• _WHAT THIS TASK INVOLVES_: Transcribe every record exactly.

[Collected data]

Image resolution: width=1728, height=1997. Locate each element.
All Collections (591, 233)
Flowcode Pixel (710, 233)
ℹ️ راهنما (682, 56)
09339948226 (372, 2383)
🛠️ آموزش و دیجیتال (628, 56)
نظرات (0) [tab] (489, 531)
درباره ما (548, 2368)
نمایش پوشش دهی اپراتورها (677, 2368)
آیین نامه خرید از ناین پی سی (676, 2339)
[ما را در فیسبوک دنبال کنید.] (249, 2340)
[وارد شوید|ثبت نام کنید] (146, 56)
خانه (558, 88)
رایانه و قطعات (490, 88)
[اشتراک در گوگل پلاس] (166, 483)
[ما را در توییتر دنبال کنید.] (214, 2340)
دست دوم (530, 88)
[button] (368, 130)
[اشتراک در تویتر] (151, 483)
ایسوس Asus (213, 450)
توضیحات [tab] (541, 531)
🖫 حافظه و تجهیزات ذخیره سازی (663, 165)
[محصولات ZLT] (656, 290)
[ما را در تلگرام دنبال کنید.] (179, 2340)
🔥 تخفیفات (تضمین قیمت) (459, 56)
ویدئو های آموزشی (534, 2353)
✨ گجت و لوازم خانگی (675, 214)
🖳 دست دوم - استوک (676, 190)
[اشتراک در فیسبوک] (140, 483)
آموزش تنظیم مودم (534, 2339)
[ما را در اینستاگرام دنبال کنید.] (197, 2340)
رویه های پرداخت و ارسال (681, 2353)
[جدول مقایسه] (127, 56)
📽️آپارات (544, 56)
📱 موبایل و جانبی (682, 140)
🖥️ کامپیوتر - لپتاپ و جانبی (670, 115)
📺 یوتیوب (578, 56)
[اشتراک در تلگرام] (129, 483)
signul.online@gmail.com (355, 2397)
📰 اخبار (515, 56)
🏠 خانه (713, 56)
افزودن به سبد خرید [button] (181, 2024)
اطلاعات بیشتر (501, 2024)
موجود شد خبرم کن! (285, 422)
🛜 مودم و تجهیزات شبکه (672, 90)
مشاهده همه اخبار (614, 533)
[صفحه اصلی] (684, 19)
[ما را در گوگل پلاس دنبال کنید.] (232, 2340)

• _SOLUTION TO THE PROBLEM_:
Image resolution: width=1728, height=1997. Locate each element.
All Collections (591, 233)
Flowcode Pixel (710, 233)
ℹ️ راهنما (682, 56)
09339948226 (372, 2383)
🛠️ آموزش و دیجیتال (628, 56)
نظرات (0) [tab] (489, 531)
درباره ما (548, 2368)
نمایش پوشش دهی اپراتورها (677, 2368)
آیین نامه خرید از ناین پی سی (676, 2339)
[ما را در فیسبوک دنبال کنید.] (249, 2340)
[وارد شوید|ثبت نام کنید] (146, 56)
خانه (558, 88)
رایانه و قطعات (490, 88)
[اشتراک در گوگل پلاس] (166, 483)
[ما را در توییتر دنبال کنید.] (214, 2340)
دست دوم (530, 88)
[button] (368, 130)
[اشتراک در تویتر] (151, 483)
ایسوس Asus (213, 450)
توضیحات [tab] (541, 531)
🖫 حافظه و تجهیزات ذخیره سازی (663, 165)
[محصولات ZLT] (656, 290)
[ما را در تلگرام دنبال کنید.] (179, 2340)
🔥 تخفیفات (تضمین قیمت) (459, 56)
ویدئو های آموزشی (534, 2353)
✨ گجت و لوازم خانگی (675, 214)
🖳 دست دوم - استوک (676, 190)
[اشتراک در فیسبوک] (140, 483)
آموزش تنظیم مودم (534, 2339)
[ما را در اینستاگرام دنبال کنید.] (197, 2340)
رویه های پرداخت و ارسال (681, 2353)
[جدول مقایسه] (127, 56)
📽️آپارات (544, 56)
📱 موبایل و جانبی (682, 140)
🖥️ کامپیوتر - لپتاپ و جانبی (670, 115)
📺 یوتیوب (578, 56)
[اشتراک در تلگرام] (129, 483)
signul.online@gmail.com (355, 2397)
📰 اخبار (515, 56)
🏠 خانه (713, 56)
افزودن به سبد خرید [button] (181, 2024)
اطلاعات بیشتر (501, 2024)
موجود شد خبرم کن! (285, 422)
🛜 مودم و تجهیزات شبکه (672, 90)
مشاهده همه اخبار (614, 533)
[صفحه اصلی] (684, 19)
[ما را در گوگل پلاس دنبال کنید.] (232, 2340)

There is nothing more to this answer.